Top of INPUT

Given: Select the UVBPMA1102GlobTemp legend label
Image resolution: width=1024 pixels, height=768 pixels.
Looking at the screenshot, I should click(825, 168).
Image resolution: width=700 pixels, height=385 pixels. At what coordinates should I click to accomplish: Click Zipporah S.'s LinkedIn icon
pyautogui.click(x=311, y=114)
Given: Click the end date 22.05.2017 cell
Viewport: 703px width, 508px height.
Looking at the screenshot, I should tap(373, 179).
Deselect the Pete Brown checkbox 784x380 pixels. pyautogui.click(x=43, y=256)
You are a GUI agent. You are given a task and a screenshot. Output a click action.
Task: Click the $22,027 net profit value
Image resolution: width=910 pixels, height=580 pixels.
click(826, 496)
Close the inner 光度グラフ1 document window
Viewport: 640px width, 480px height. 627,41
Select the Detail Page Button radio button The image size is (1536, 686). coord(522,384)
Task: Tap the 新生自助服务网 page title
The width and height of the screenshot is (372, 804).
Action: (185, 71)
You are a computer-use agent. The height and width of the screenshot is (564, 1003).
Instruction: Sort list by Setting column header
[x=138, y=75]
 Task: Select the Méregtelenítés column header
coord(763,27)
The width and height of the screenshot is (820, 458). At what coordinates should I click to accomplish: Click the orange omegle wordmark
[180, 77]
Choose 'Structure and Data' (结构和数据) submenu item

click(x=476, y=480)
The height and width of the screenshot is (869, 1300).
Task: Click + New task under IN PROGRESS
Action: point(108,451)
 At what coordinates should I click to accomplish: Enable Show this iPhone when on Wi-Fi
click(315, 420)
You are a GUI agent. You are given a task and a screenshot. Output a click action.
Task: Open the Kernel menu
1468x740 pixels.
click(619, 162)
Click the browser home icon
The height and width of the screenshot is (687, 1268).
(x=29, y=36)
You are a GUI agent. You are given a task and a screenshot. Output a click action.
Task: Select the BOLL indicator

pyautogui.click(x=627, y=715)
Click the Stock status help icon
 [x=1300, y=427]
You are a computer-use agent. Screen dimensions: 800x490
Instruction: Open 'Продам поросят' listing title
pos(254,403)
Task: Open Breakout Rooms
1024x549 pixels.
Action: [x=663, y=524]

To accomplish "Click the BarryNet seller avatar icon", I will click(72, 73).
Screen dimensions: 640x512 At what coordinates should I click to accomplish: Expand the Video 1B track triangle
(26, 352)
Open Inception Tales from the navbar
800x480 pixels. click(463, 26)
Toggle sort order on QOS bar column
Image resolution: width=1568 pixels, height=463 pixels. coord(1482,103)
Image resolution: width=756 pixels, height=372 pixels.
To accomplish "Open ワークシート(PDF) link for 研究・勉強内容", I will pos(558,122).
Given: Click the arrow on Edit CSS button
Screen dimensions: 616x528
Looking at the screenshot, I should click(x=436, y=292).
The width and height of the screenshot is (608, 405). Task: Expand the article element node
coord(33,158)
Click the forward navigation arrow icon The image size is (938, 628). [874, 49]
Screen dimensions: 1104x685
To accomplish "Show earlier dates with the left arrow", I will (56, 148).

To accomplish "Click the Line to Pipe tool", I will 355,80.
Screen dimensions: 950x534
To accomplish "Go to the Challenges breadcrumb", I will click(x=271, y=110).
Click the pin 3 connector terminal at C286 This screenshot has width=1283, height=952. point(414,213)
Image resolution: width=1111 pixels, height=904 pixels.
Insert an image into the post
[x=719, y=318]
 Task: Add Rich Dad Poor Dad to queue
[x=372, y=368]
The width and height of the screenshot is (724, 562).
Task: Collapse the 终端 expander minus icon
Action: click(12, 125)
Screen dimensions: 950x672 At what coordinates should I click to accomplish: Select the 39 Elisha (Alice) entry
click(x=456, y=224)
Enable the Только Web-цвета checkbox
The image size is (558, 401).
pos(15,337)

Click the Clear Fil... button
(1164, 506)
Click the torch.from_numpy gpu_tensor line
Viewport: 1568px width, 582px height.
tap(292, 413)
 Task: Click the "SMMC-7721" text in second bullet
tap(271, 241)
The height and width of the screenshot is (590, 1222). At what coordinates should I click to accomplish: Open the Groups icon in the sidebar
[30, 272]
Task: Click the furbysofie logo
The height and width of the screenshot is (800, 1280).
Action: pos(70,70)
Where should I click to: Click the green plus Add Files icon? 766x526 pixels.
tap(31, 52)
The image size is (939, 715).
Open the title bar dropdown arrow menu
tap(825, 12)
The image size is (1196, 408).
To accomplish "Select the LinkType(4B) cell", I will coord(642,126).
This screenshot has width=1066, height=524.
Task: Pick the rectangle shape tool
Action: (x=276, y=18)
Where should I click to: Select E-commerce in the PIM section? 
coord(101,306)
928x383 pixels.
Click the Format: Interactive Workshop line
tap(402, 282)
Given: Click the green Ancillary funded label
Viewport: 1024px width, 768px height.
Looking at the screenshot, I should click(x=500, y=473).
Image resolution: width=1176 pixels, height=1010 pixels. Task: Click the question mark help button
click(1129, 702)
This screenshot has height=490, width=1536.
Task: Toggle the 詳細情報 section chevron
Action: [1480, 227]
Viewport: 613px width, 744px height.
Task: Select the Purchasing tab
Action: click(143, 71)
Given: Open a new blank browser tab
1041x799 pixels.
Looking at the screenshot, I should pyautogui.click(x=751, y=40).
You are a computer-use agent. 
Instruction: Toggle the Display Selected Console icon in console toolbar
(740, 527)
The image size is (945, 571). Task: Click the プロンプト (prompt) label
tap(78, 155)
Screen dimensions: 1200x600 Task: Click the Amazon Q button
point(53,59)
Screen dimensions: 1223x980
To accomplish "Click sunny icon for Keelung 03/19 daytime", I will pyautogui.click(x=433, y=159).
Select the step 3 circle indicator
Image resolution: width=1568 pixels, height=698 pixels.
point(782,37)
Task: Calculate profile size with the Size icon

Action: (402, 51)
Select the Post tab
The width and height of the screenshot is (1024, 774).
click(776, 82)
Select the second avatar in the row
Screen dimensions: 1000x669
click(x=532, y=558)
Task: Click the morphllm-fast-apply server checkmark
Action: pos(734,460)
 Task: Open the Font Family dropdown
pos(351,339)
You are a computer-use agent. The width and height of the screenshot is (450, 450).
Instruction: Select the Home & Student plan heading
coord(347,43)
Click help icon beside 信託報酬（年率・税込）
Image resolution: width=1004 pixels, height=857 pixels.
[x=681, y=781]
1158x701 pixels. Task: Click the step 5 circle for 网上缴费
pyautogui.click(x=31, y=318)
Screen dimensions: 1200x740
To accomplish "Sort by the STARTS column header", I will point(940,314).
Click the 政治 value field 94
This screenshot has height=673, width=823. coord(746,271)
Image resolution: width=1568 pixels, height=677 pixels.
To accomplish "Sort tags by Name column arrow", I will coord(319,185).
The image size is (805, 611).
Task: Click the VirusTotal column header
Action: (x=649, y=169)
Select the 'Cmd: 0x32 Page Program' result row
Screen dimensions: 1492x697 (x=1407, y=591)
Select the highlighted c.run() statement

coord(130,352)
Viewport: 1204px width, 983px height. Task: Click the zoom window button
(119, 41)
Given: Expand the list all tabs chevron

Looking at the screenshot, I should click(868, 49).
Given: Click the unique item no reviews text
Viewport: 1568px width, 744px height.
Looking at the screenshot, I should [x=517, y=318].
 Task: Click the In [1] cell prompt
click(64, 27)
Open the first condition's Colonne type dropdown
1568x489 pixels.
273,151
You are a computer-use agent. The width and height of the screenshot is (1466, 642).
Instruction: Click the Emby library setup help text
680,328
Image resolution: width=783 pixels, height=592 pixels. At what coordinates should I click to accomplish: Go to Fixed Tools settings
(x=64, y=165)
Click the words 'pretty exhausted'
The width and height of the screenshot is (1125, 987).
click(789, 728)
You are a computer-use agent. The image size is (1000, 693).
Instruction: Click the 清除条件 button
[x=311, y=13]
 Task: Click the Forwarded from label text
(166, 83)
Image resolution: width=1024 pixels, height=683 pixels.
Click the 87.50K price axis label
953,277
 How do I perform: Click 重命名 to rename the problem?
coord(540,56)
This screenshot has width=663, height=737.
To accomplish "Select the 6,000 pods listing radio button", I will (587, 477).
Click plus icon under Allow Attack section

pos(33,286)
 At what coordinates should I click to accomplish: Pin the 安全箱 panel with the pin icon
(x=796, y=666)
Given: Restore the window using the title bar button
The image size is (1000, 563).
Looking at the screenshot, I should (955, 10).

Bottom of INPUT

WHAT THE TASK REQUIRES » In the material above, find the line containing "Click the forward navigation" and the line containing "The image size is (939, 715).", then write out exactly those two lines and every line between them, and nothing more.

SOLUTION TO THE EXERCISE »
Click the forward navigation arrow icon The image size is (938, 628). [874, 49]
Screen dimensions: 1104x685
To accomplish "Show earlier dates with the left arrow", I will (56, 148).

To accomplish "Click the Line to Pipe tool", I will 355,80.
Screen dimensions: 950x534
To accomplish "Go to the Challenges breadcrumb", I will click(x=271, y=110).
Click the pin 3 connector terminal at C286 This screenshot has width=1283, height=952. point(414,213)
Image resolution: width=1111 pixels, height=904 pixels.
Insert an image into the post
[x=719, y=318]
 Task: Add Rich Dad Poor Dad to queue
[x=372, y=368]
The width and height of the screenshot is (724, 562).
Task: Collapse the 终端 expander minus icon
Action: click(12, 125)
Screen dimensions: 950x672 At what coordinates should I click to accomplish: Select the 39 Elisha (Alice) entry
click(x=456, y=224)
Enable the Только Web-цвета checkbox
The image size is (558, 401).
pos(15,337)

Click the Clear Fil... button
(1164, 506)
Click the torch.from_numpy gpu_tensor line
Viewport: 1568px width, 582px height.
tap(292, 413)
 Task: Click the "SMMC-7721" text in second bullet
tap(271, 241)
The height and width of the screenshot is (590, 1222). At what coordinates should I click to accomplish: Open the Groups icon in the sidebar
[30, 272]
Task: Click the furbysofie logo
The height and width of the screenshot is (800, 1280).
Action: pos(70,70)
Where should I click to: Click the green plus Add Files icon? 766x526 pixels.
tap(31, 52)
The image size is (939, 715).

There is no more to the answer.